As Sarah mentioned, we're also leaving Kinshasa in June. Because we thrive on stress, we decided to leave our fate hanging until the last possible moment through a process called "applying to grad school."
The results are finally in and come summer, we will be residents of New York City!
|I snapped this as we wistfully drove out of the city last summer, wondering when we'd be back.|
Johan and I have almost moved to NYC about 50 times over the past 15 years. When we were 18, we drove to Brooklyn together to visit his aunt and uncle, romantically taking turns reading Les Misérables aloud in the car. Aunt Mary made fudge with quality NY chocolate, we rented "Psycho" from the local public library, bought a Tom Waits CD in St. Marks Place and slow danced to the perfect combination of Nick Drake and traffic noise in the artist's loft after everyone else had gone to bed.
I have been enamored ever since.

* [Source material]

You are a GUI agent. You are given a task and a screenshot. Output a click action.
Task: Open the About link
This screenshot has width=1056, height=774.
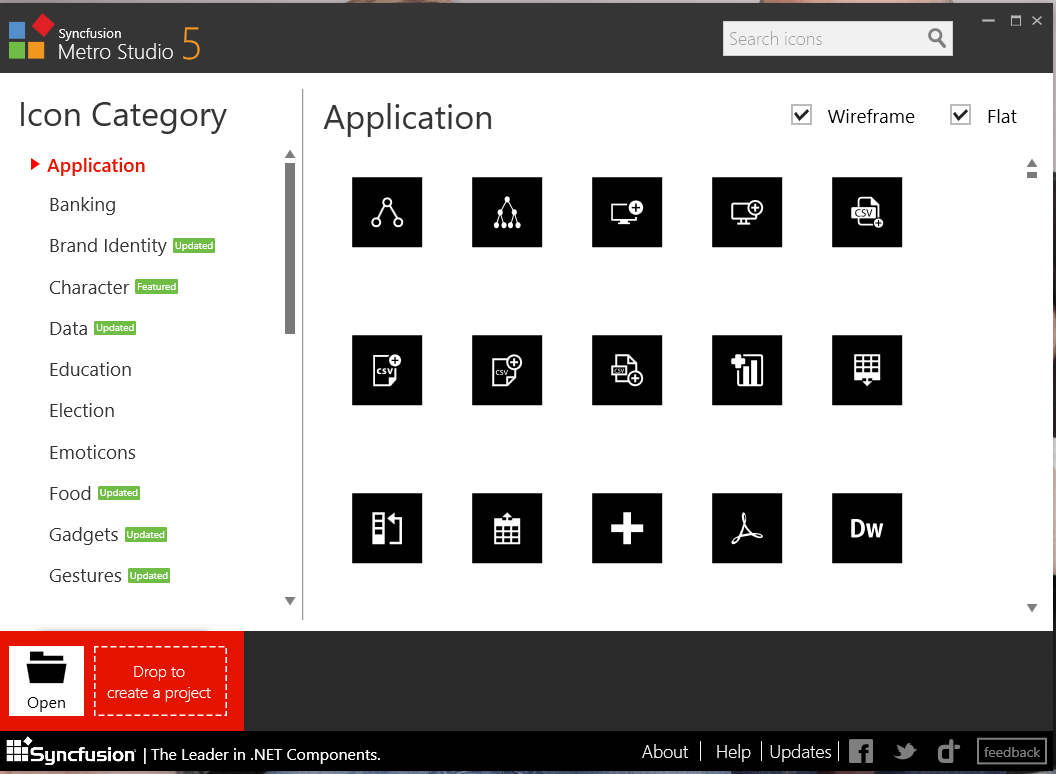[x=665, y=752]
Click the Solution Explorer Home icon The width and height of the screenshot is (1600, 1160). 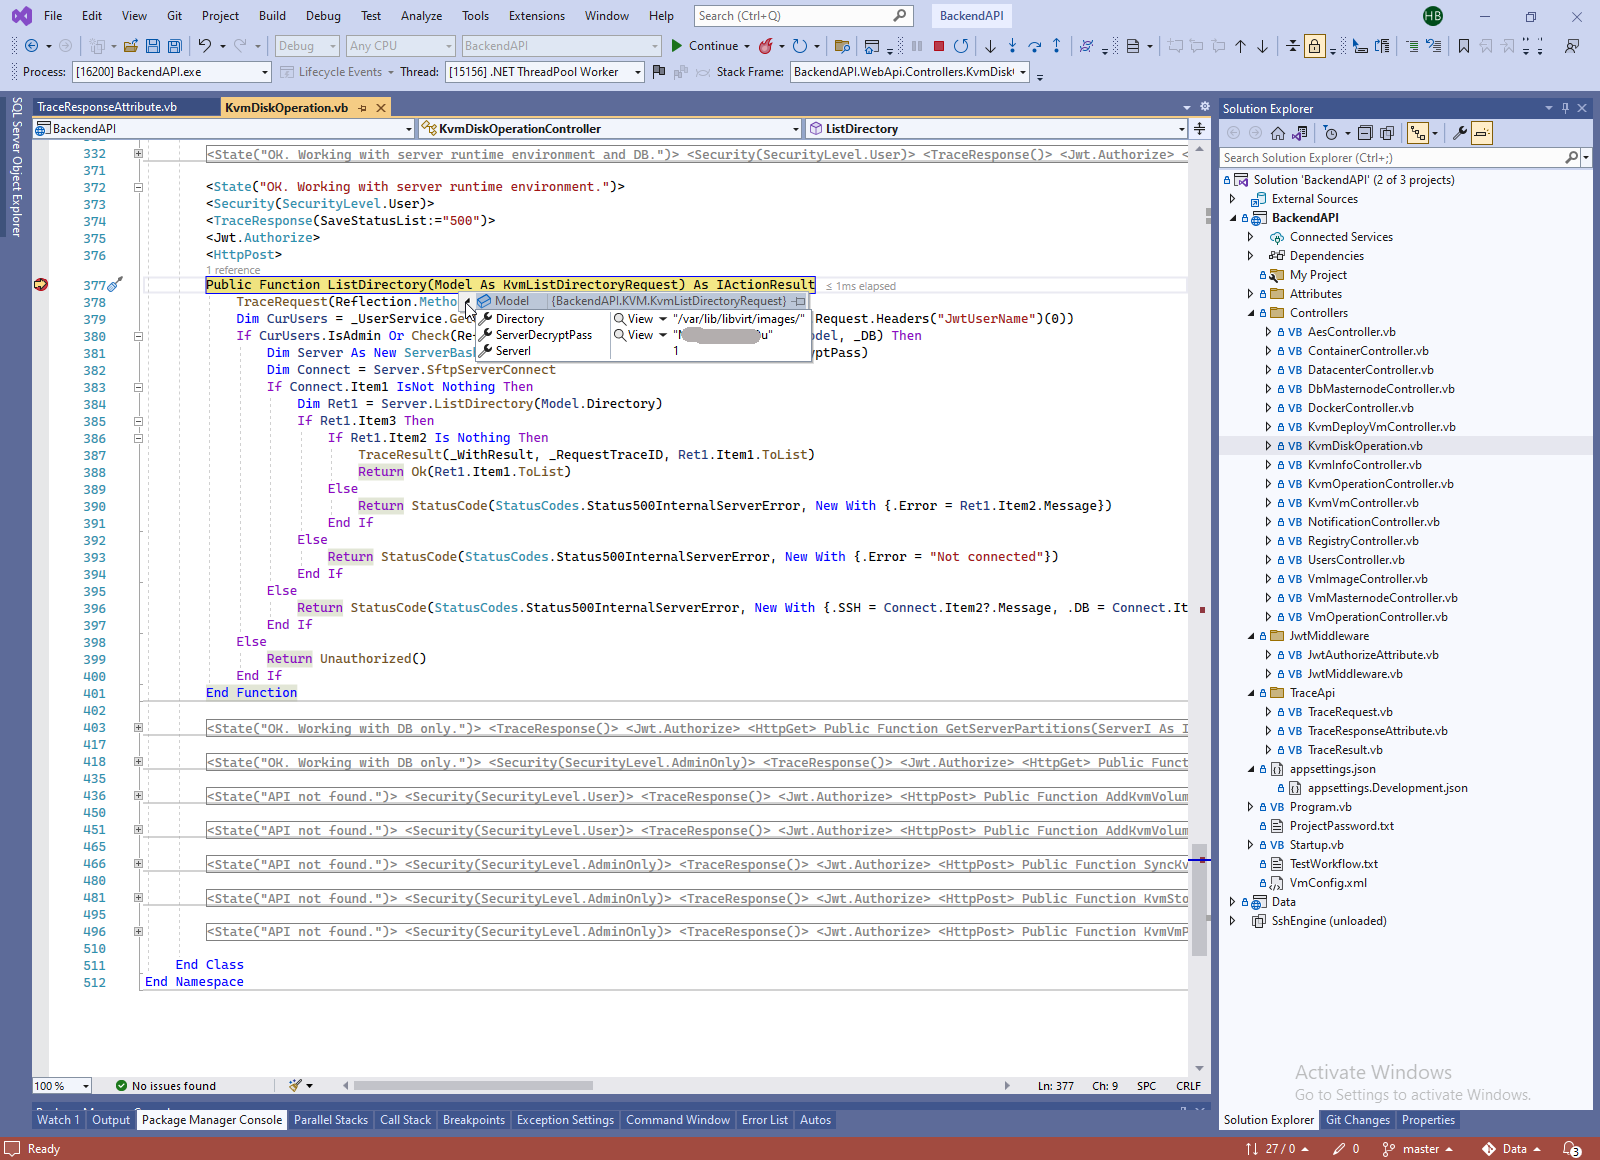coord(1277,133)
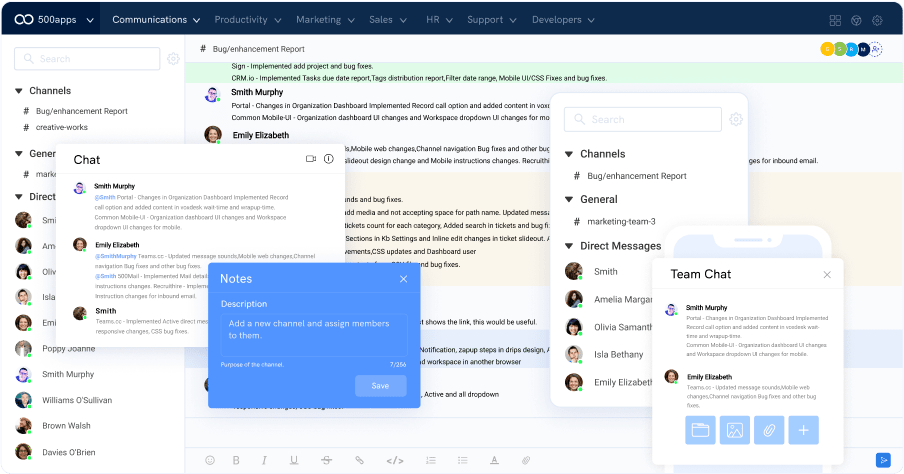Viewport: 904px width, 474px height.
Task: Click the folder icon in Team Chat
Action: (x=701, y=430)

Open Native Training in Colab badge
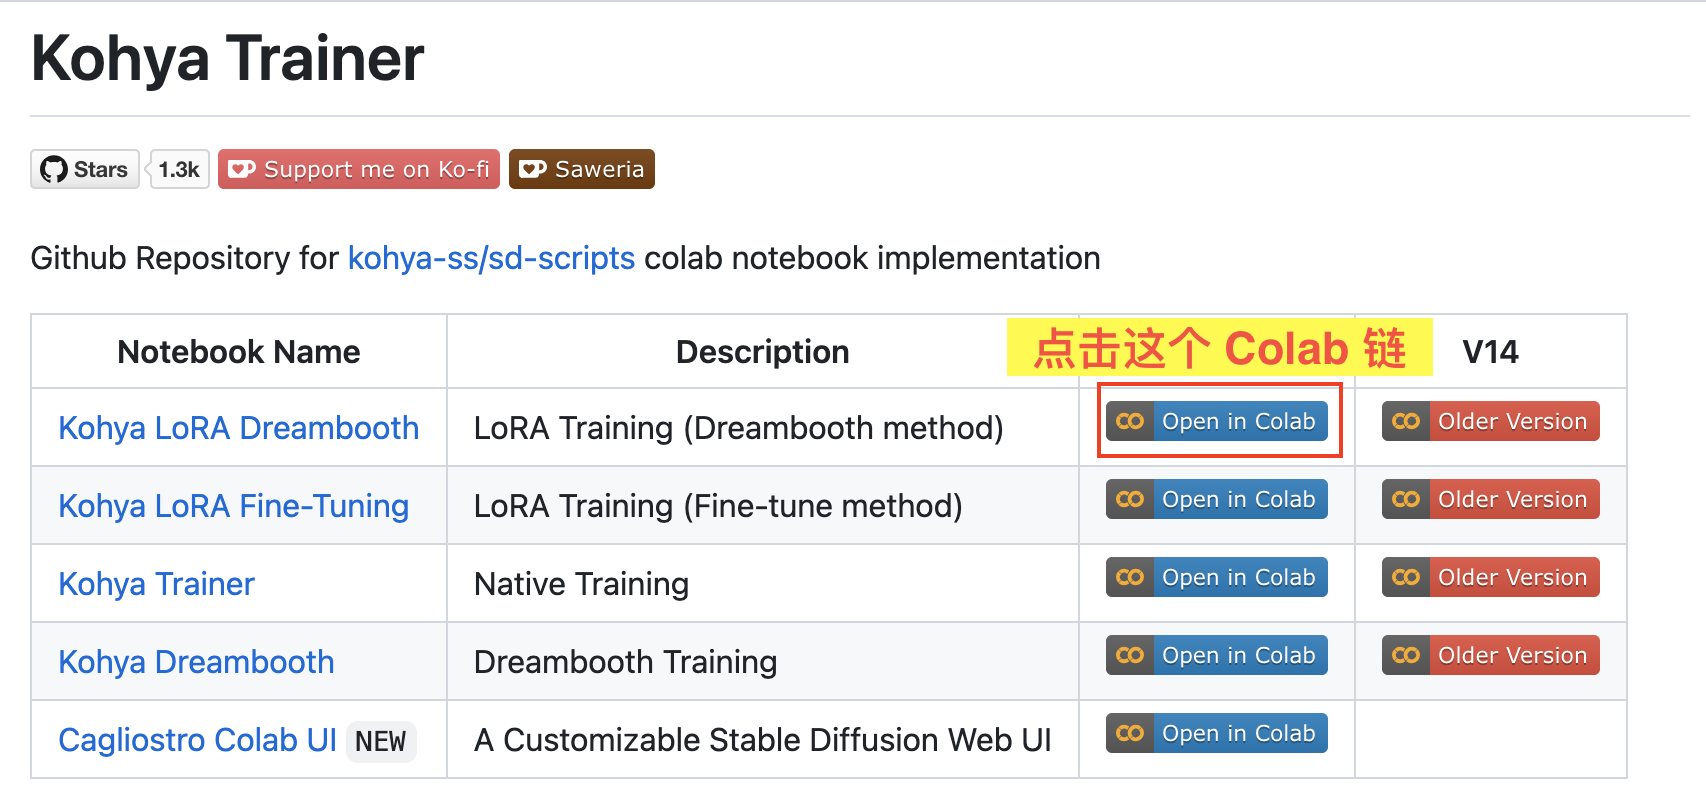tap(1217, 577)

* [Action item]
For each statement, answer yes or no depending on whether it agrees with the post about moving to New York City, and quote the words from the post that decide it.
1. The writer and Johan drove to Brooklyn together when they were 18.
2. They bought a Nick Drake CD in St. Marks Place.
3. They are leaving Kinshasa in June.

* [Output below]
1. Yes: "When we were 18, we drove to Brooklyn together to visit his aunt and uncle"
2. No: "bought a Tom Waits CD in St. Marks Place"
3. Yes: "we're also leaving Kinshasa in June"